#### TASK PROMPT:
Through to the final line, write out the records below exactly, omitting any images they contain.

------------------------

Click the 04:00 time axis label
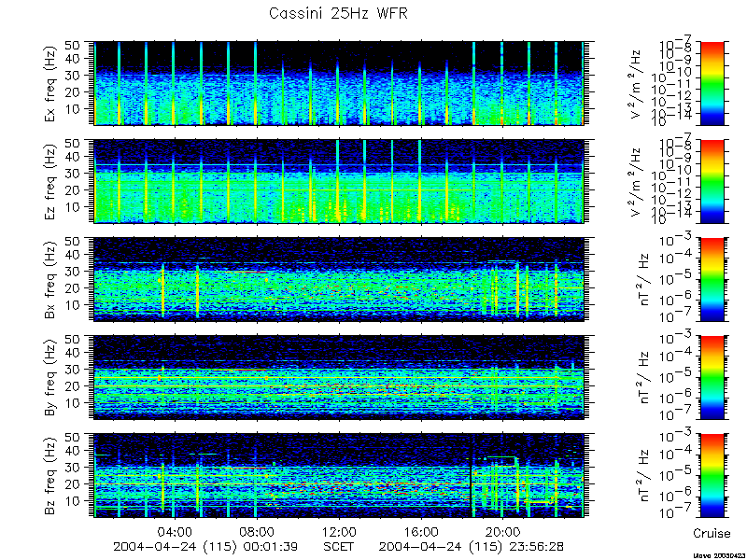Image resolution: width=747 pixels, height=560 pixels. coord(176,532)
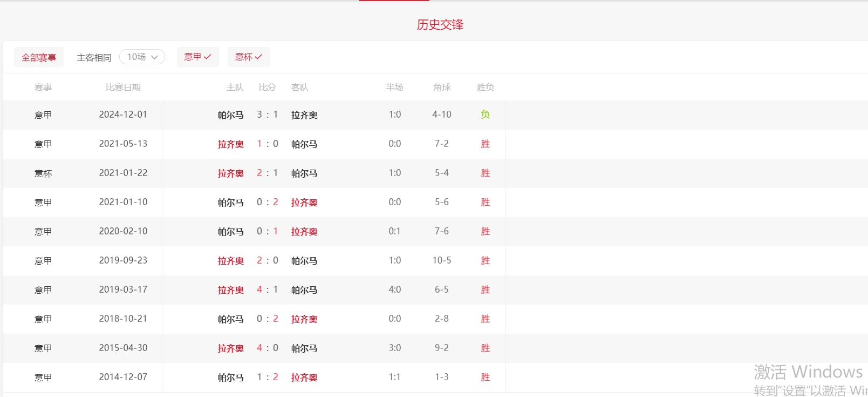Click the 胜 result in the 2021-05-13 row

485,144
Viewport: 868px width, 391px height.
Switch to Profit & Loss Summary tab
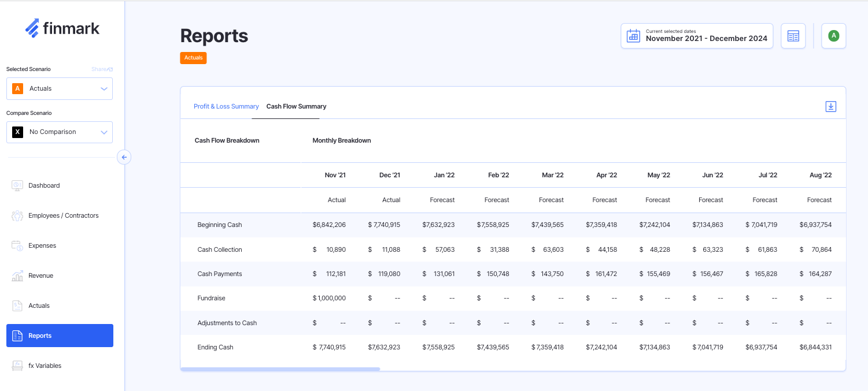[226, 106]
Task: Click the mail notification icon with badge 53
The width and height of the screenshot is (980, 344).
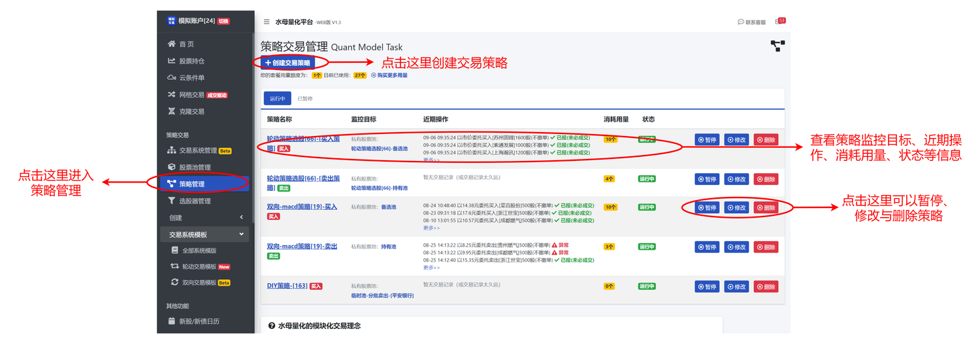Action: [x=779, y=22]
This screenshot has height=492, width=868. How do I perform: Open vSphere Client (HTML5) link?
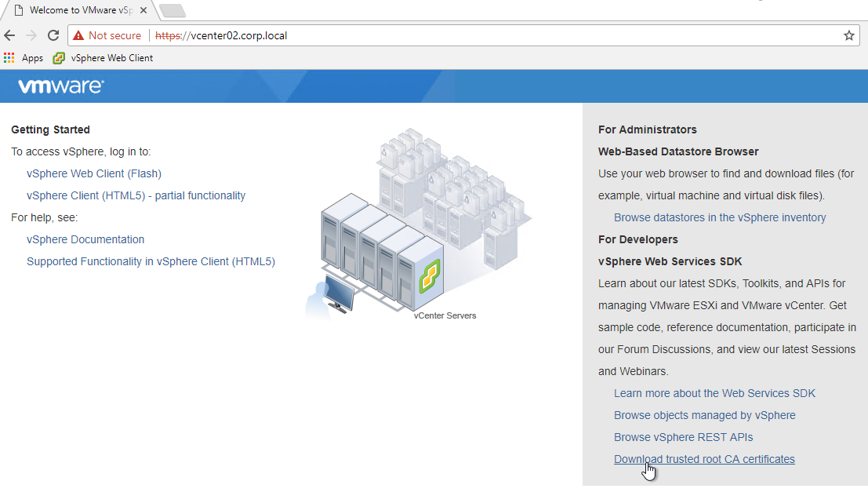coord(136,195)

------------------------

#### FINAL ANSWER:
Click the 04:00 time axis label
Image resolution: width=747 pixels, height=560 pixels. coord(176,532)
Click the 胜 result in the 2021-05-13 row

485,144
Viewport: 868px width, 391px height.
Switch to Profit & Loss Summary tab
[226, 106]
Task: Click the mail notification icon with badge 53
The width and height of the screenshot is (980, 344).
Action: [x=779, y=22]
This screenshot has height=492, width=868. How do I perform: Open vSphere Client (HTML5) link?
coord(136,195)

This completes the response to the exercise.